- Born: July 18, 1942 (age 83) New London, Connecticut
- Died: February 28, 2011 (aged 68)
- Occupation: Electrical Engineer

= Alfred C. Malchiodi =

Alfred C. Malchiodi (1942–2011) was a noted American engineer specializing in submarines.

==Biography==

Malchiodi was born July 18, 1942, in New London, the son of the late Alfred and Josephine (Donatello) Malchiodi.

After graduating from New London High School, he attended Worcester Polytechnic Institute, graduating with a degree in electrical engineering in 1964.

Malchiodi married Tillie Oppido on June 1, 1968.
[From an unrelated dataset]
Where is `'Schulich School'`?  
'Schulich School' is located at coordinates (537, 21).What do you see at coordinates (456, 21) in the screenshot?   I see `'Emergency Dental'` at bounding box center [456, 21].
He was employed by Electric Boat for over 40 years as an electrical engineer. After working on the USS Narwhal (SSN-671), USS Glenard P. Lipscomb (SSN-685) and NR-1 Deep Submergence Craft, he became Chief Engineer for the Trident Program and USS Memphis (SSN-691), then Director of Engineering for Virginia class submarines. On retirement he was Director of Submarine Concept Formulation.

In 2000, he received the General Dynamics Technology Excellence Award.
In 2003 he received the Gibbs Brothers Medal from the National Academy of Sciences for leading innovations in developing the naval architecture of submarines for the efficient utilization of advanced technology.

Malchiodi retired in 2005. He died on February 28, 2011, of lung cancer.